What you need to do>
Print all the records exactly as they stand.
[[ Source records open ]]
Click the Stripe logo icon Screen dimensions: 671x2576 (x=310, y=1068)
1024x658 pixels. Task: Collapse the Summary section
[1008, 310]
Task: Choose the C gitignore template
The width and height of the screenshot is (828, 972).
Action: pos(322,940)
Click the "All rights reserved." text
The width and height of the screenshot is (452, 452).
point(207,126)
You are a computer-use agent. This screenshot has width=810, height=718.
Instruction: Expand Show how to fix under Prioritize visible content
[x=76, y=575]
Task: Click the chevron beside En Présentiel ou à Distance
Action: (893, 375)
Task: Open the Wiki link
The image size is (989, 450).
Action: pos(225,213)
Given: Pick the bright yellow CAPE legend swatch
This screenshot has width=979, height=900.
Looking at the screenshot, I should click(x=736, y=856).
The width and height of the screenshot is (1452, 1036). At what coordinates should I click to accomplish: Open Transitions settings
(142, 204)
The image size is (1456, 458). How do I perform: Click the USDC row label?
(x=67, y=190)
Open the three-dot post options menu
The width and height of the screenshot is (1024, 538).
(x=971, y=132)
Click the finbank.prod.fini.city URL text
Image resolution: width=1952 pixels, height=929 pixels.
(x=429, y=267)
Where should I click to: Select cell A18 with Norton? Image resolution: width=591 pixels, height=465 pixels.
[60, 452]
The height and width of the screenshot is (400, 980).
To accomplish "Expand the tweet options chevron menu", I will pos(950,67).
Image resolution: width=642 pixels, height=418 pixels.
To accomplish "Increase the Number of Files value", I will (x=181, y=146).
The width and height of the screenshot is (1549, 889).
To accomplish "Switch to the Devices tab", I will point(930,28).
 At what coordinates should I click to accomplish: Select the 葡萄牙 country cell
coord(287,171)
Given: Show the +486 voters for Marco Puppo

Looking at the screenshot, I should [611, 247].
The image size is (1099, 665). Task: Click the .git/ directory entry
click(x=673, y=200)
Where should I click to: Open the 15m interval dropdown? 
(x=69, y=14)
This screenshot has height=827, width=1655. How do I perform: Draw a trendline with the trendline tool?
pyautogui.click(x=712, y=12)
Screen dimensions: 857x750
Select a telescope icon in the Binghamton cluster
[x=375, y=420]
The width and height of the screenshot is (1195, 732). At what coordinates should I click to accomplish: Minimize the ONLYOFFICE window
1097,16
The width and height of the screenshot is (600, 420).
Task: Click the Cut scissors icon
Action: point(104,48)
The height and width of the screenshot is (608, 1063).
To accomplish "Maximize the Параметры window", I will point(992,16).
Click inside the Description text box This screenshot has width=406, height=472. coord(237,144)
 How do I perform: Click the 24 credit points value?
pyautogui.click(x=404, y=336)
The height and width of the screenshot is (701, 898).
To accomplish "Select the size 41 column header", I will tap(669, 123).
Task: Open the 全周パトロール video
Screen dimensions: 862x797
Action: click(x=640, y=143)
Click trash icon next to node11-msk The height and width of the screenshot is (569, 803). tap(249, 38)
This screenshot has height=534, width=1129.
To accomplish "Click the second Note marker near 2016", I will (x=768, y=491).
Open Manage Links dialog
[[ Source records closed ]]
Problem solution>
Click the Stripe logo icon Screen dimensions: 671x2576 (x=310, y=1068)
1024x658 pixels. Task: Collapse the Summary section
[1008, 310]
Task: Choose the C gitignore template
The width and height of the screenshot is (828, 972).
Action: pos(322,940)
Click the "All rights reserved." text
The width and height of the screenshot is (452, 452).
point(207,126)
You are a computer-use agent. This screenshot has width=810, height=718.
Instruction: Expand Show how to fix under Prioritize visible content
[x=76, y=575]
Task: Click the chevron beside En Présentiel ou à Distance
Action: (893, 375)
Task: Open the Wiki link
The image size is (989, 450).
Action: pos(225,213)
Given: Pick the bright yellow CAPE legend swatch
This screenshot has width=979, height=900.
Looking at the screenshot, I should click(x=736, y=856).
The width and height of the screenshot is (1452, 1036). At what coordinates should I click to accomplish: Open Transitions settings
(142, 204)
The image size is (1456, 458). How do I perform: Click the USDC row label?
(x=67, y=190)
Open the three-dot post options menu
The width and height of the screenshot is (1024, 538).
(x=971, y=132)
Click the finbank.prod.fini.city URL text
Image resolution: width=1952 pixels, height=929 pixels.
(x=429, y=267)
Where should I click to: Select cell A18 with Norton? Image resolution: width=591 pixels, height=465 pixels.
[60, 452]
The height and width of the screenshot is (400, 980).
To accomplish "Expand the tweet options chevron menu", I will pos(950,67).
Image resolution: width=642 pixels, height=418 pixels.
To accomplish "Increase the Number of Files value", I will (x=181, y=146).
The width and height of the screenshot is (1549, 889).
To accomplish "Switch to the Devices tab", I will point(930,28).
 At what coordinates should I click to accomplish: Select the 葡萄牙 country cell
coord(287,171)
Given: Show the +486 voters for Marco Puppo

Looking at the screenshot, I should [611, 247].
The image size is (1099, 665). Task: Click the .git/ directory entry
click(x=673, y=200)
Where should I click to: Open the 15m interval dropdown? 
(x=69, y=14)
This screenshot has height=827, width=1655. How do I perform: Draw a trendline with the trendline tool?
pyautogui.click(x=712, y=12)
Screen dimensions: 857x750
Select a telescope icon in the Binghamton cluster
[x=375, y=420]
The width and height of the screenshot is (1195, 732). At what coordinates should I click to accomplish: Minimize the ONLYOFFICE window
1097,16
The width and height of the screenshot is (600, 420).
Task: Click the Cut scissors icon
Action: point(104,48)
The height and width of the screenshot is (608, 1063).
To accomplish "Maximize the Параметры window", I will point(992,16).
Click inside the Description text box This screenshot has width=406, height=472. coord(237,144)
 How do I perform: Click the 24 credit points value?
pyautogui.click(x=404, y=336)
The height and width of the screenshot is (701, 898).
To accomplish "Select the size 41 column header", I will tap(669, 123).
Task: Open the 全周パトロール video
Screen dimensions: 862x797
Action: click(x=640, y=143)
Click trash icon next to node11-msk The height and width of the screenshot is (569, 803). tap(249, 38)
This screenshot has height=534, width=1129.
To accomplish "Click the second Note marker near 2016", I will (x=768, y=491).
Open Manage Links dialog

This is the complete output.